Great writeup, but you really shouldn't link everyone (site visitors and owners alike) here, they just don't understand most of it. Instead, a simple page that briefly describes what happened, what to do as an owner and what to do as a visitor would suffice.
That’s not information I can cram into a modal on the impacted site, it needs more detail hence the link here. It’s easy to make the modal go away - remove Coinhive!
crazy thing is... I thought the idea of no-ad's was so cool I actually took the time to put the damn thing on 1 page on my website, with an in-your-face notice that I would be using 2 threads of their CPU so I could remain productive while being free from goggle, facebook, and amazon for funding.... then I heard the stupidity others were doing with the system and was really annoyed with both the hackers and the bloggers crying about a simple, elegant idea.... now i come to find that it waz a complete waist of code for 3 years now
My website has the message "this website attempted to run a cryptominer in your browser". How do I remove it, please?
Thanks
By reading this blog post and following the guidance in it.
This is fascinating. It has always been a frightening mistake to allow execution on the client. In short, the internet was a mistake. :)
Thanks! My website had this script, I managed to remove it.
I would never have known this had happened if I hadn't been posting the message.
That’s fantastic, thanks for sharing!
I thank you Troy, I used a Wordpress template offered for free. I imagine that many people have been caught in this scam.
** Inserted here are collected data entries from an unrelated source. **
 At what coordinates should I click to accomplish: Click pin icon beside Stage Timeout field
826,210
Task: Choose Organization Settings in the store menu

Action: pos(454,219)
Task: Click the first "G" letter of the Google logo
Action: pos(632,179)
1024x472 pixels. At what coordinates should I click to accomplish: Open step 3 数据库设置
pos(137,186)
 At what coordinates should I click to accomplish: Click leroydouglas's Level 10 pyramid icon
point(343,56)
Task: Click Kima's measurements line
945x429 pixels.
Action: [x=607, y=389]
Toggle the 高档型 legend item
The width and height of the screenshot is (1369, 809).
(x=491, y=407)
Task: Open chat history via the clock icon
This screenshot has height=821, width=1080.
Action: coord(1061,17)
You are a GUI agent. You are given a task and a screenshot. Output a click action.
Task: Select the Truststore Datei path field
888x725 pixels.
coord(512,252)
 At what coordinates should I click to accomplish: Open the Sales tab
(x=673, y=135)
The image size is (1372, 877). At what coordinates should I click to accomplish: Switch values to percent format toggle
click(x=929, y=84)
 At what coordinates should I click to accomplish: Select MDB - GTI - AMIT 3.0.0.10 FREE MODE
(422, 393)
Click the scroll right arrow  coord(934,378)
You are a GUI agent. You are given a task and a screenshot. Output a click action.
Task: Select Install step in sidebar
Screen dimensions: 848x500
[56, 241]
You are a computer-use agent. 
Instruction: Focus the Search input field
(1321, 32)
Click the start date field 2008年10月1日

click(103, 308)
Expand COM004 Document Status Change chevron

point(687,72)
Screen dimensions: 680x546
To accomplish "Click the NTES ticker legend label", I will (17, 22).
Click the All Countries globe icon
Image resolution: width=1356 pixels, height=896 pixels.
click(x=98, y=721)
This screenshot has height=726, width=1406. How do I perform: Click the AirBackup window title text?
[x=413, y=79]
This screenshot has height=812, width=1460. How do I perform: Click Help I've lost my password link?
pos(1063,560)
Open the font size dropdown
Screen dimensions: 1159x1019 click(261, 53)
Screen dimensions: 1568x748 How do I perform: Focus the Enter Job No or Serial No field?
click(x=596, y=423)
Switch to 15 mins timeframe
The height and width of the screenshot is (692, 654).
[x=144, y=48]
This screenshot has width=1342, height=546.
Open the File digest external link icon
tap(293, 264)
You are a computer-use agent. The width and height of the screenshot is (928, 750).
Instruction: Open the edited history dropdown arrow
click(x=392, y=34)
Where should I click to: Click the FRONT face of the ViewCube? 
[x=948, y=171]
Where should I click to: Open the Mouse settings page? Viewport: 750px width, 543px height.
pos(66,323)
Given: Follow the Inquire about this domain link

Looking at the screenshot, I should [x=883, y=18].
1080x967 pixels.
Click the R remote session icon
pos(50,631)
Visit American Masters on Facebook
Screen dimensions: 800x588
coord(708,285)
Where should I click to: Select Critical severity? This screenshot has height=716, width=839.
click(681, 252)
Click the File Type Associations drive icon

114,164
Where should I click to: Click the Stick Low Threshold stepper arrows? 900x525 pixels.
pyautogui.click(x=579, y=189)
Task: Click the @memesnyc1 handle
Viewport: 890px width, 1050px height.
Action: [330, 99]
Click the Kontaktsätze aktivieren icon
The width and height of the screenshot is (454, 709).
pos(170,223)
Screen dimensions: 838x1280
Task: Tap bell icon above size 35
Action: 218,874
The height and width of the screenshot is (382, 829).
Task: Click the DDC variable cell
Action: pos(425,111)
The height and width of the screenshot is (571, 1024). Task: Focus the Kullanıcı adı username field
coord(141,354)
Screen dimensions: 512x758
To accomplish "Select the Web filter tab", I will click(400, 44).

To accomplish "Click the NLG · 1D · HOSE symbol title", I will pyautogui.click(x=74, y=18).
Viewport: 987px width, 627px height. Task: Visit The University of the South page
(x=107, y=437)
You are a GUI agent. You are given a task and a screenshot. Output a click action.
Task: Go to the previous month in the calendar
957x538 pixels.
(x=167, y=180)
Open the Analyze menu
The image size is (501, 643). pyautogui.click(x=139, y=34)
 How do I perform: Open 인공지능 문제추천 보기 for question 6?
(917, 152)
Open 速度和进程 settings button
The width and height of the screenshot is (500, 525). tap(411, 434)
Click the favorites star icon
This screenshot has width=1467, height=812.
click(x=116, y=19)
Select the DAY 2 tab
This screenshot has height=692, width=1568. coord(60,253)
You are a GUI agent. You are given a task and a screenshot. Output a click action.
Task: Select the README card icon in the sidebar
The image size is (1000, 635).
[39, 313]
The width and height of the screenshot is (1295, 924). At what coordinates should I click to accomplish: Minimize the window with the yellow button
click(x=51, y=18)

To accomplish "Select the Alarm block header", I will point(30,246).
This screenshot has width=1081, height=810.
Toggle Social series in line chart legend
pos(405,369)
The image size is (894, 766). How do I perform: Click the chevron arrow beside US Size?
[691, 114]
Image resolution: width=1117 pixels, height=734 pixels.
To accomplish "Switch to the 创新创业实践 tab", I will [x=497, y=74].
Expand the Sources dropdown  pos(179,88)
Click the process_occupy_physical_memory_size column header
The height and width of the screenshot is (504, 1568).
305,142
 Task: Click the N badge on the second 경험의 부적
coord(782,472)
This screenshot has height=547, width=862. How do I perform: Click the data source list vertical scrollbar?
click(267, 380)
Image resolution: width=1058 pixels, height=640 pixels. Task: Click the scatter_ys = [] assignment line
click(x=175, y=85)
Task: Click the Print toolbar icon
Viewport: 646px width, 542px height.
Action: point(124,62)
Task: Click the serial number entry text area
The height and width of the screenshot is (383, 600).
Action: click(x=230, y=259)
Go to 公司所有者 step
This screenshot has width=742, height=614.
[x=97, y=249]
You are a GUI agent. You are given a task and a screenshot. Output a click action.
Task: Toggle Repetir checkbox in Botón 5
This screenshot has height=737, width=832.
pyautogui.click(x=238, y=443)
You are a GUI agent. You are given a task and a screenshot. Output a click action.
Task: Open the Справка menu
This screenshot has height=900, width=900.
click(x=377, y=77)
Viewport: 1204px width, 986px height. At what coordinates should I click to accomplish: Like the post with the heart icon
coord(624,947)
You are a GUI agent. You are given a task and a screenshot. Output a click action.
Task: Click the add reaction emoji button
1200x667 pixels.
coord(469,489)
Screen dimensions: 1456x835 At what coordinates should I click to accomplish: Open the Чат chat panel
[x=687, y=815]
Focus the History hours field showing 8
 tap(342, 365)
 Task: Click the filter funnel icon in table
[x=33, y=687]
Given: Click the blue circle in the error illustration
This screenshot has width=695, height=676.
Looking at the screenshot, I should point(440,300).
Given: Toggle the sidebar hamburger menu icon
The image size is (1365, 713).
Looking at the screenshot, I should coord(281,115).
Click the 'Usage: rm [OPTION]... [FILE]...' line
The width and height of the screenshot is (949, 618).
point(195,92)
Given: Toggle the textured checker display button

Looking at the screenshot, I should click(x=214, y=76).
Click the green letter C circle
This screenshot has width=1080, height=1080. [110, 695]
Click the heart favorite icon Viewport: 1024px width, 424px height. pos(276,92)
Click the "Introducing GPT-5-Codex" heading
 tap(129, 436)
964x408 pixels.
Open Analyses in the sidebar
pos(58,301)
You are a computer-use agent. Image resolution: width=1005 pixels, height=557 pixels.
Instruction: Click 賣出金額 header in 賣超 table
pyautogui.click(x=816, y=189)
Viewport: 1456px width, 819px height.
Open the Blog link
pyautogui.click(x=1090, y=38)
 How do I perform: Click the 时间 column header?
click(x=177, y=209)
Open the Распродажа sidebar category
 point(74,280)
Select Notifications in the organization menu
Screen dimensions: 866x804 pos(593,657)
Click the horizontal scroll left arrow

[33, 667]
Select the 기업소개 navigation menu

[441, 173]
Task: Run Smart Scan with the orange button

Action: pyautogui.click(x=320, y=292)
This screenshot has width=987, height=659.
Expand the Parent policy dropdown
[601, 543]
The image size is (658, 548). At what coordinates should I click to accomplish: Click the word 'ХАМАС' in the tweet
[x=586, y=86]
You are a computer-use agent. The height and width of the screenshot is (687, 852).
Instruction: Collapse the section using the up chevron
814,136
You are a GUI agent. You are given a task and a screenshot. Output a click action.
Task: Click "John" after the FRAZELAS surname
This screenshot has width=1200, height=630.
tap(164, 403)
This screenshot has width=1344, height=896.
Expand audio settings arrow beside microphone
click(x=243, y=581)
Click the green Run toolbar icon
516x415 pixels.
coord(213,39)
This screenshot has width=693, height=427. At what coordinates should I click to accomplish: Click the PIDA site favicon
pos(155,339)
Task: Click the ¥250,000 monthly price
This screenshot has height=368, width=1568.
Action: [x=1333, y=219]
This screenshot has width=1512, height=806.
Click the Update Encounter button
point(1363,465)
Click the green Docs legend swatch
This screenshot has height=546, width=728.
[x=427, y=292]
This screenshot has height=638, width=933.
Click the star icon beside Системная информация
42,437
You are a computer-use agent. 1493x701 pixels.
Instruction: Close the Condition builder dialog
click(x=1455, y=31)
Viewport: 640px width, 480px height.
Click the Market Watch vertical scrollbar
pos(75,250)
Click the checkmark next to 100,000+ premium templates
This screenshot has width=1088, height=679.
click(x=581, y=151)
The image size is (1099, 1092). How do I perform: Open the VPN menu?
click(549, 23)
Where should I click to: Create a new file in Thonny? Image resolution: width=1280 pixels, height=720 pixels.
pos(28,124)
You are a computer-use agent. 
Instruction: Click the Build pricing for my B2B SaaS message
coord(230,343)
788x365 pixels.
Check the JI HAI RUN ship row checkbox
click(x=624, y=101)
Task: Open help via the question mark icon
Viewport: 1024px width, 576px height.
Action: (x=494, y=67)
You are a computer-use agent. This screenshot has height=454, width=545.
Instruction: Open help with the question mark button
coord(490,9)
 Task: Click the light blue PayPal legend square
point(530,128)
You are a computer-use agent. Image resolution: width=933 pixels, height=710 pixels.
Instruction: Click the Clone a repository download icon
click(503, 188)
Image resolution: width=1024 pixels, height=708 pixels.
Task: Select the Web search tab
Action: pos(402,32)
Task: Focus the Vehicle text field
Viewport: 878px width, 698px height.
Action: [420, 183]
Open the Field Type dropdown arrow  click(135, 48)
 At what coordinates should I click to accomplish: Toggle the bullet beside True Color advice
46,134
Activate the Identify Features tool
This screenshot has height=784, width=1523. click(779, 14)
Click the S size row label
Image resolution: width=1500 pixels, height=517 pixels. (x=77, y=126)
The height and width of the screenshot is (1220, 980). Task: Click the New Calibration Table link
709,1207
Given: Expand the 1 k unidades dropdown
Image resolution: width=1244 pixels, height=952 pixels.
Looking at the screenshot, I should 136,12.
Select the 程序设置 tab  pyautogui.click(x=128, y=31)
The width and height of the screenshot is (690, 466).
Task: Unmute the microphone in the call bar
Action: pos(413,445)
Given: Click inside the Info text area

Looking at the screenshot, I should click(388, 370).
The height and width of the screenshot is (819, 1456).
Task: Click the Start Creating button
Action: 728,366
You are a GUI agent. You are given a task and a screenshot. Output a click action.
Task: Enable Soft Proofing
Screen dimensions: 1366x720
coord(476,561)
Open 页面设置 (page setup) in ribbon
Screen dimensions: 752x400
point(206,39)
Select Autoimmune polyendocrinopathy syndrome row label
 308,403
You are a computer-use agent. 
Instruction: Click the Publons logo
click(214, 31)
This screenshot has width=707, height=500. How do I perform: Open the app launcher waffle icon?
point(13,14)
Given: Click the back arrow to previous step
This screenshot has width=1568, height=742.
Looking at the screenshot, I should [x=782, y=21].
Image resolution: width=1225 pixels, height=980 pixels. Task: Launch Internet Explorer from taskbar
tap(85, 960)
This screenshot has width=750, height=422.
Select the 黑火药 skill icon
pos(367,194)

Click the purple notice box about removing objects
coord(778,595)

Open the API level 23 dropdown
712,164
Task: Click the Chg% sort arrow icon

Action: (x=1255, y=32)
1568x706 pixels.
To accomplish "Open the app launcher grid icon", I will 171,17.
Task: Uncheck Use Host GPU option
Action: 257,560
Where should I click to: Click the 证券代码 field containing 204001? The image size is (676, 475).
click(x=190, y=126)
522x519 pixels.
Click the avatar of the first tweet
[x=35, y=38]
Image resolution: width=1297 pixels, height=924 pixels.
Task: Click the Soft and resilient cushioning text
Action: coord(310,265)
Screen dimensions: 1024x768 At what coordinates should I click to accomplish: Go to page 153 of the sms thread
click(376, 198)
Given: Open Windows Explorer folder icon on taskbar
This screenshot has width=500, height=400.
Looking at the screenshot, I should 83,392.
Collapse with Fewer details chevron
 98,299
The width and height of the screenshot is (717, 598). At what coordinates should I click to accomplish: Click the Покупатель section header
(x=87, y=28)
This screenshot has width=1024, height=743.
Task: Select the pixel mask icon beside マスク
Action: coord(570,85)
Sorry my English from Google Translator, I don't speak English fluently.
Hey Troy, great article, had a good laugh!
FYI It looks like your RSS link (https://feeds.feedburner.co... has an invalid TLS certificate, and the view feed is broken.
Looks fine to me and given Google runs it, I’d be surprised if they screwed that up. What cert are you seeing?
Hi Troy, how do i stop the pop up from appearing on my site? Thank you
That’s explained in the blog post above.
My point is i did not understand what was shared above, hence, my asking. Kindly share a link or the paragraph where i can find the relevant information. Counting on it, thank you.
Search through all your files on your website for coinhive and then remove all references to Coinhive.
I'm not even that technical nor educated in this field, yet I find this overtake and overlay notification genial. Keep it up!
Looks like most of Georgia-s users were mining Crypto. We are only 3.4 million
How do I remove this sign from my website?
Remove Coinhive from your site! Read the blog post in its entirety, especially the paragraph beginning with "So, what's the fix?"
I was really intrigued by the idea of injecting headers into the site with FiddlerScript to do CSP testing/review. This was a great post, thanks Troy! I found the filters tab in fiddler a bit easier to work with if anyone else is trying to replicate this technique.